◆ TRY IT:
What is needed is an exact transcription of the line containing "The image size" and every line after it through the end of the entries below, with no pictures.
─── RECORDED DATA ───
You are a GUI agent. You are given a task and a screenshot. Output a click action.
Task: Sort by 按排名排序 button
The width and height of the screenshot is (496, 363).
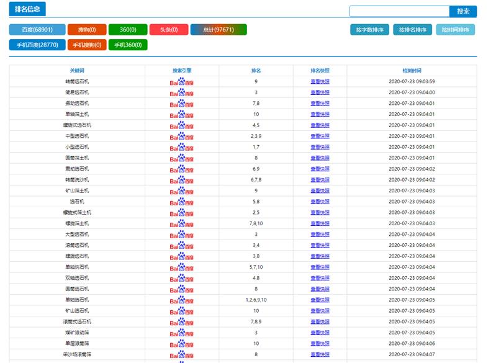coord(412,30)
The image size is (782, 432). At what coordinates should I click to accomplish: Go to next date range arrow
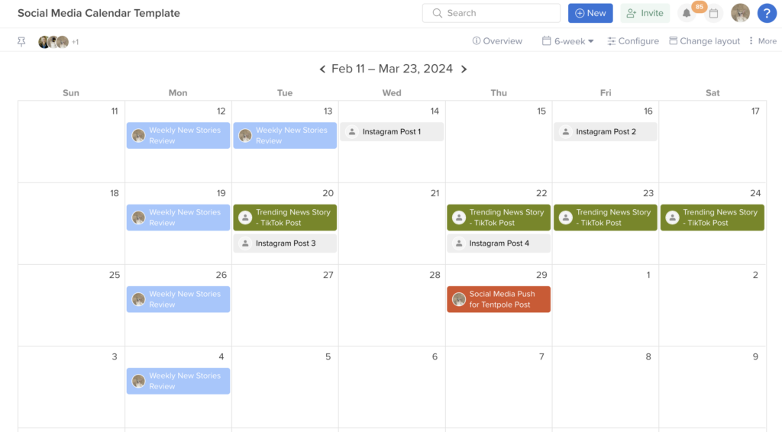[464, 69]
───
◆ THE ANSWER:
The image size is (782, 432). At what coordinates should I click to accomplish: Go to next date range arrow
[464, 69]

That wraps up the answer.